Jacques Borgetto

Jacques Borgetto

Voilà des années que Jacques Borgetto, familier des grandes métropoles et de l’Amérique latine, où une partie de sa famille, piémontaise, a émigré, se dépayse en se fixant pour destination le Tibet.

Six fois en dix ans, il a rallié ce pays du bout du monde, difficile à pénétrer, soumis aux autorisations, aux pistes balisées, aux interdits. Six fois il a rejoint des Tibétains colonisés, asservis, submergés par la masse de Chinois occupant leur territoire, comme par les touristes que leur quête d’exotisme entraîne toujours plus loin.

La détresse des nomades, de plus en plus sédentarisés, la modernité envahissante le préoccupent. Comme les menaces pesant sur les montagnes sacrées, convoitées pour leurs matières premières.

Mais ce qui est frappant, chez ce grand voyageur, c’est qu’il s’autorise à partir avec ardeur, détermination, mais sans volonté de témoigner, de dénoncer, d’adopter la démarche du photojournaliste. Serait-il à Lhassa un jour où ça barde, où un bonze décide de s’immoler, qu’il lâcherait son boîtier, plus prompt à agir, à porter secours qu’à faire un scoop. Je sais. Je le lui ai demandé.

Pourtant, il est aux aguets. Alors, que guette-t-il dans ses images qui documentent les « funérailles célestes » des cadavres livrés aux vautours ? Réponse : Du ciel, de l’horizon, de l’Himalaya, de la cime neigeuse, de la crête rocheuse, de la piste cabrée, de la steppe, de l’âpre, du morne, du stérile, du vide, de la nature presque pas domestiquée, l’idée du sauvage, de l’originel, du primitif !

Le Tibet, il le voit avant tout en noir et blanc, la couleur de la fiction. Comme pour les autres pays, les autres séries, la bichromie s’impose dès la première prise de vue.
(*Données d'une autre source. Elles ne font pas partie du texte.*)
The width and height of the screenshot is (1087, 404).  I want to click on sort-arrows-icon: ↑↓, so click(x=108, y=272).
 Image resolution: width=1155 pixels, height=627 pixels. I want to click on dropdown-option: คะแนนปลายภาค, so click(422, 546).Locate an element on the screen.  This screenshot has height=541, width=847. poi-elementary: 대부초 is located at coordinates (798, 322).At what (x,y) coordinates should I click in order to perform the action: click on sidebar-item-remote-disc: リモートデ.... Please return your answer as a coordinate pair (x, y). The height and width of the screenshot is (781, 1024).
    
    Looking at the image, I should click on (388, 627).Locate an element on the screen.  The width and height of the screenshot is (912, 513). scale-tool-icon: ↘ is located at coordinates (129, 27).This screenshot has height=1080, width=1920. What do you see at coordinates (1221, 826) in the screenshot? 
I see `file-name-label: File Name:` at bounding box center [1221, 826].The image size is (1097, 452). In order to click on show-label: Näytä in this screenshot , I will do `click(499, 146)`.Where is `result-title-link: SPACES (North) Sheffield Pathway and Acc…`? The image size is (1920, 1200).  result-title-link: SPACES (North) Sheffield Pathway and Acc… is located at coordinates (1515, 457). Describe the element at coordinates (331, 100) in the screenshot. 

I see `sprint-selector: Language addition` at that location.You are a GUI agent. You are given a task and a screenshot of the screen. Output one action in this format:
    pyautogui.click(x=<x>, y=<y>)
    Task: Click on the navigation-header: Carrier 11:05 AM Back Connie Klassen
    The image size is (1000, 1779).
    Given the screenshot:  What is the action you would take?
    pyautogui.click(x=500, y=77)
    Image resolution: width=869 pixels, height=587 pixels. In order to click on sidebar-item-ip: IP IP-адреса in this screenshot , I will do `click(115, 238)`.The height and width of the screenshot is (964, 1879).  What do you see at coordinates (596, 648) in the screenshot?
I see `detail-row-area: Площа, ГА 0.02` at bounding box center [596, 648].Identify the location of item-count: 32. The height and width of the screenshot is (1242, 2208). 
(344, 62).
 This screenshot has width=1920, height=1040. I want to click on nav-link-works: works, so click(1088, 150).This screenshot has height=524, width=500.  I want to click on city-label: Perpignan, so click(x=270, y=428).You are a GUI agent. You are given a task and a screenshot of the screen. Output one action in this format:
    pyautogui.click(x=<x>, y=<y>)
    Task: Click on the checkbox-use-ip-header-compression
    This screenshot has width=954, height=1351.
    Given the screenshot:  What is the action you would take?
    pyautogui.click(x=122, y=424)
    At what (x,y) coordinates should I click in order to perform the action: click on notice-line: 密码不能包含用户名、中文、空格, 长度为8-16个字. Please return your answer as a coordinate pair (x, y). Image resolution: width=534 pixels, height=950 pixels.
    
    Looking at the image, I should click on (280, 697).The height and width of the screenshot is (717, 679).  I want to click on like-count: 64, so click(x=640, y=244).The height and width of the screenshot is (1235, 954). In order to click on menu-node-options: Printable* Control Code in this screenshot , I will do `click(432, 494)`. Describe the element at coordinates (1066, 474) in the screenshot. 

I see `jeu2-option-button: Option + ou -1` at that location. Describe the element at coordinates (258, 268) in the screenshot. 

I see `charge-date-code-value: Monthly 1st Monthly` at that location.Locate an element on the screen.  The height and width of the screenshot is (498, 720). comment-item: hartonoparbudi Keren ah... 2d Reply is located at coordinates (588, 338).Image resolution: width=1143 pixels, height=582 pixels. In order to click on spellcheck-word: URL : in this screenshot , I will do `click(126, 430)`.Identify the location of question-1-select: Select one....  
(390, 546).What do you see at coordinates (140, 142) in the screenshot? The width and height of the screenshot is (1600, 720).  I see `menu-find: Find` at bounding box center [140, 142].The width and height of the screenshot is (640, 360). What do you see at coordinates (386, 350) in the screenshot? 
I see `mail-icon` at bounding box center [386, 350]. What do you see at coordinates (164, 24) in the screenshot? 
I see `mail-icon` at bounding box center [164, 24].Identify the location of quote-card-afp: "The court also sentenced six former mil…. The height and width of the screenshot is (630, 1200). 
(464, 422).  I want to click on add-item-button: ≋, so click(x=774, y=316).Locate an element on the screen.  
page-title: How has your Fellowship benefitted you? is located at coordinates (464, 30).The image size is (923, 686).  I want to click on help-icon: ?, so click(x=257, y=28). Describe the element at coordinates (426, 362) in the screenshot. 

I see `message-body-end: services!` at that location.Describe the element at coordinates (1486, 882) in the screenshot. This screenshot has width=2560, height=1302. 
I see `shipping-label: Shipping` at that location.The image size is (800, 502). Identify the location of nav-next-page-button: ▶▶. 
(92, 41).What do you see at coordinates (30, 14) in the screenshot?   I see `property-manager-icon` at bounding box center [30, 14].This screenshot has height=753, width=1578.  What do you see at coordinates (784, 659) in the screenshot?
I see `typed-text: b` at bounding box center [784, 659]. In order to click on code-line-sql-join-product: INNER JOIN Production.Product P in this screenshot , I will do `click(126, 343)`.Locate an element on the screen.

Pour lui « tout s’ordonne à ce moment-là, comme dans une partition musicale ». Au Japon, récemment, la couleur est allée de soi, le format carré du polaroïd est arrivé.

Au Tibet, où le ciel dévore tout, cette transposition débouche sur une gamme infinie de grains, de gris.

Très exceptionnellement, passe, fugace, une tâche de couleur vive, mais alors douce, très douce.